COCOON 1997: Computing and Combinatorics pp 176-185

# Contrast-optimal k out of n secret sharing schemes in visual cryptography

Extended Abstract
• Thomas Hofmeister
• Matthias Krause
• Hans U. Simon
Session 6: Cryptography and Computational Finance
Part of the Lecture Notes in Computer Science book series (LNCS, volume 1276)

## Abstract

Visual cryptography and (k, n)-visual secret sharing schemes were introduced by Naor and Shamir in [NaSh1]. A sender wishing to transmit a secret message distributes n transparencies among n recipients, where the transparencies contain seemingly random pictures.

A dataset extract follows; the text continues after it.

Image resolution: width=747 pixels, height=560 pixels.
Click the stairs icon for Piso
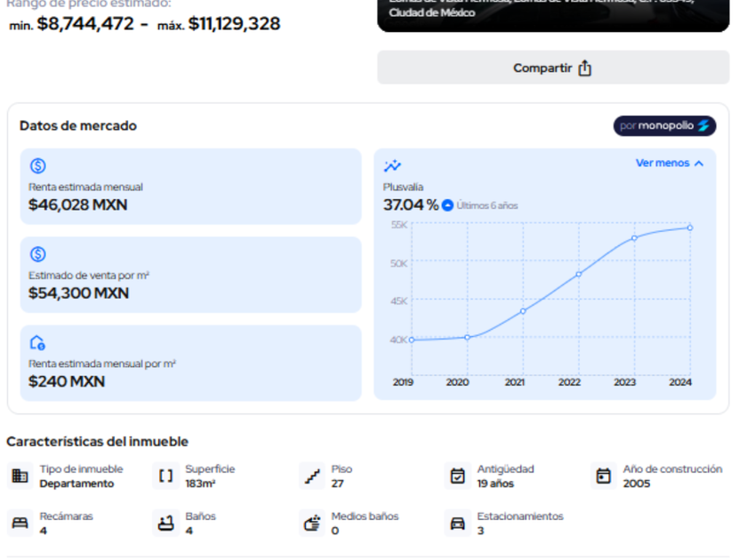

A (k, n)-scheme achieves the following situation: If any k recipients stack their transparencies together, then a secret message is revealed visually. On the other hand, if only k - 1 recipients stack their transparencies, or analyze them by any other means, they are not able to obtain any information about the secret message.

The important measures of a scheme are its contrast, i.e., the clarity with which the message becomes visible, and the number of subpixels needed to encode one pixel of the original picture. Naor and Shamir constructed (k, k)-schemes with contrast 2−(k−1). By an intricate result from [LN2], they were also able to prove optimality. They also proved that for all fixed k ≤ n, there are (k, n)-schemes with contrast (2e)−k/√2πk - for k = 2, 3,4 the contrast is approx. 1/105, 1/698 and 1/4380.)

In this paper, we show that by solving a simple linear program, one is able to compute exactly the best contrast achievable in any (k, n)-scheme. The solution of the linear program also provides a representation of the corresponding scheme.

For small k as well as for k = n, we are able to analytically solve the linear program.

For k = 2, 3, 4, we obtain that the optimal contrast is at least 1/4,1/16 and 1/64.

For k = n, we obtain a very simple proof of the optimality of Naor's and Shamir's (k, k)-schemes.

In the case k = 2, we are able to use a different approach via coding theory which allows us to prove an optimal tradeoff between the contrast and the number of subpixels.